Joint entropy H(X,Y) measures the total uncertainty in a pair of random variables considered together. Conditional entropy H(Y|X) measures the remaining uncertainty in Y after observing X — how much new information Y provides beyond what X already told you. The chain rule H(X,Y) = H(X) + H(Y|X) decomposes joint uncertainty into what X reveals plus what remains. Conditioning never increases entropy on average: H(Y|X) <= H(Y), with equality only when X and Y are independent. These quantities form the algebraic backbone of information theory.
Shannon entropy measures the uncertainty in a single random variable. When you have two variables X and Y, you often want to know: how much total uncertainty is there, and how does knowing one reduce your uncertainty about the other? Joint and conditional entropy answer these questions precisely.
Joint entropy H(X,Y) = -sum over all (x,y) of p(x,y) log p(x,y) is simply Shannon entropy applied to the pair (X,Y) treated as a single random variable over the product space. It measures the total bits needed to describe both variables together. If X and Y are independent, H(X,Y) = H(X) + H(Y) — the total uncertainty is the sum of the individual uncertainties.

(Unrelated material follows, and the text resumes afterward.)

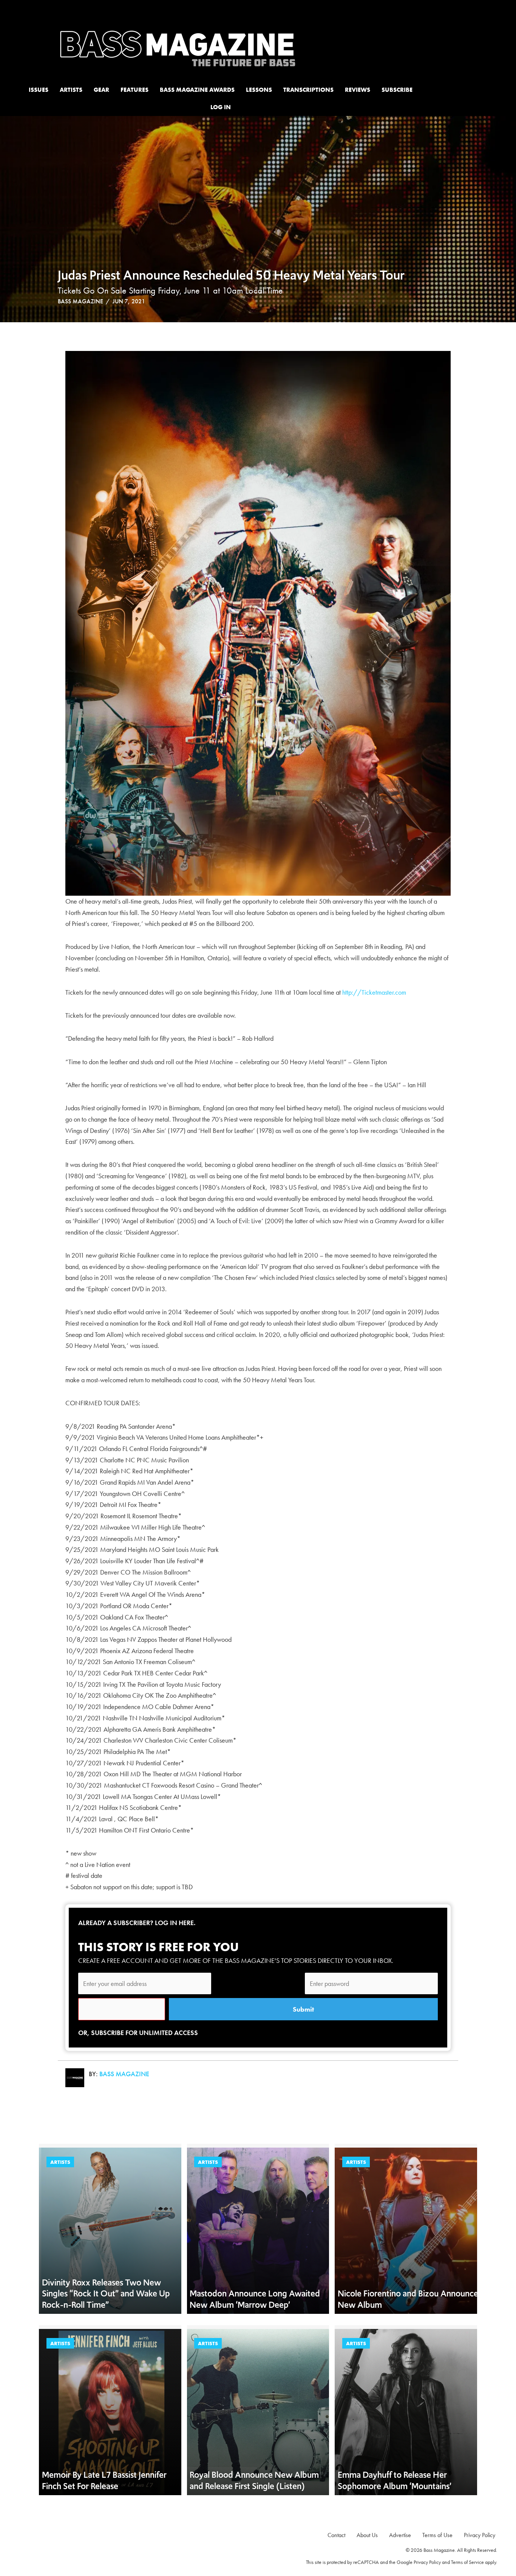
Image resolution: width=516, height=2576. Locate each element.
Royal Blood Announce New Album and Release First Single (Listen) (254, 2480)
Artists (60, 2162)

If they are dependent, H(X,Y) < H(X) + H(Y) because some information is shared.
Conditional entropy H(Y|X) = sum over x of p(x) * H(Y|X=x) is the average remaining uncertainty in Y after learning X. For each specific value x, H(Y|X=x) measures the entropy of Y's conditional distribution given X=x; the conditional entropy averages this over all values of X. If X completely determines Y (like knowing a student's exam answers determines their score), then H(Y|X) = 0. If X tells you nothing about Y (independence), then H(Y|X) = H(Y).
The chain rule connects these: H(X,Y) = H(X) + H(Y|X). The total uncertainty in (X,Y) equals the uncertainty in X plus whatever uncertainty remains in Y after X is known. This can be chained: H(X,Y,Z) = H(X) + H(Y|X) + H(Z|X,Y). A fundamental inequality — often called "information never hurts" — states that H(Y|X) <= H(Y): on average, knowing more cannot increase your uncertainty. The gap H(Y) - H(Y|X) is the mutual information I(X;Y), which measures how much X tells you about Y. These three quantities — joint entropy, conditional entropy, and the chain rule — form the algebraic foundation on which the rest of information theory is built.